> **Required action**: Scan the data, and whenever a line contains "will", copy it.
___
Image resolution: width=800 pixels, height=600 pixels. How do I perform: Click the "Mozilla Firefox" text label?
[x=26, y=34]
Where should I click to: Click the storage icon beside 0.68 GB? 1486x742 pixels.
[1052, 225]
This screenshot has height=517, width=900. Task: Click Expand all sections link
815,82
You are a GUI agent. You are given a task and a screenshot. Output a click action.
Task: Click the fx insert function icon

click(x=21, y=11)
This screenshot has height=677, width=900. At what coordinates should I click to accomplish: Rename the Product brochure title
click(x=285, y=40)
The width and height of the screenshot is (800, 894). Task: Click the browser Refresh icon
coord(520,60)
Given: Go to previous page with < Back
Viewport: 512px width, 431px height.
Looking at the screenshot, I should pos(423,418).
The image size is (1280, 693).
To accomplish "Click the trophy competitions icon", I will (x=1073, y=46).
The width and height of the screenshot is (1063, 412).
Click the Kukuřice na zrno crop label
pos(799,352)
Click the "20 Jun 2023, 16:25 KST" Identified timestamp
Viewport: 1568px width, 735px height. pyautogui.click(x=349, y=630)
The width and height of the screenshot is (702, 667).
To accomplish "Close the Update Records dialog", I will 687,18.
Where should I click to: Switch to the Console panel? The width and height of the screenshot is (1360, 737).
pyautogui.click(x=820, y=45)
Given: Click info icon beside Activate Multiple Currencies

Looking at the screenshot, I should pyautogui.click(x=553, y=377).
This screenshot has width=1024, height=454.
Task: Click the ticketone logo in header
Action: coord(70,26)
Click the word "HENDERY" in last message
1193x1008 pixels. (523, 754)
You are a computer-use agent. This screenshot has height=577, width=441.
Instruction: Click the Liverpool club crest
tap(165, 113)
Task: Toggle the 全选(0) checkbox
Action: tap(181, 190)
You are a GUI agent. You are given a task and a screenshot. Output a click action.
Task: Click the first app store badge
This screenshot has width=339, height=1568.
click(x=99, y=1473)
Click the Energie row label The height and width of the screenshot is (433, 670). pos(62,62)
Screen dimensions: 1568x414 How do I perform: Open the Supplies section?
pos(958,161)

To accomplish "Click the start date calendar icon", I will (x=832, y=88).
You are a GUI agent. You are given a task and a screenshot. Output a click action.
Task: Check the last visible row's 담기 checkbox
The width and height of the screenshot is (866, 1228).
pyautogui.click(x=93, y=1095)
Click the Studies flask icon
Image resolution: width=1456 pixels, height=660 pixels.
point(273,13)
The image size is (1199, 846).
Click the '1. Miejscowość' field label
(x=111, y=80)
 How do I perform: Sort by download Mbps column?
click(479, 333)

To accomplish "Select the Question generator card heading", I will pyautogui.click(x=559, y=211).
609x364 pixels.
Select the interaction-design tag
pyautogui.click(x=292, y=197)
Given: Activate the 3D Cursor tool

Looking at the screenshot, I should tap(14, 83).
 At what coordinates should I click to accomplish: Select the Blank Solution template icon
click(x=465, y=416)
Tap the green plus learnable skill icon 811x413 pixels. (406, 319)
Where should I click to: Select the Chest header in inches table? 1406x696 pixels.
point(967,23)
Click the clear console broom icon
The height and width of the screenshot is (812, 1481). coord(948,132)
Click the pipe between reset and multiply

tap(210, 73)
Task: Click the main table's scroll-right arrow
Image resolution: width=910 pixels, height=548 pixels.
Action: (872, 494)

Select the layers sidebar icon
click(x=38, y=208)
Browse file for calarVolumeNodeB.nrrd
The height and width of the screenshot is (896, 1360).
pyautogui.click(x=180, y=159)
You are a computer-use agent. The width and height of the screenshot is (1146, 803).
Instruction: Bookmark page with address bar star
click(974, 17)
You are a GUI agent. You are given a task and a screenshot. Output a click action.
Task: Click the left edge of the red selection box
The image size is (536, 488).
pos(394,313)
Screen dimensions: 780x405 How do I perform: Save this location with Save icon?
___
> **Task solution**:
To accomplish "Click the trophy competitions icon", I will (x=1073, y=46).
To accomplish "Close the Update Records dialog", I will 687,18.
To accomplish "Click the start date calendar icon", I will (x=832, y=88).
To accomplish "Select the Question generator card heading", I will pyautogui.click(x=559, y=211).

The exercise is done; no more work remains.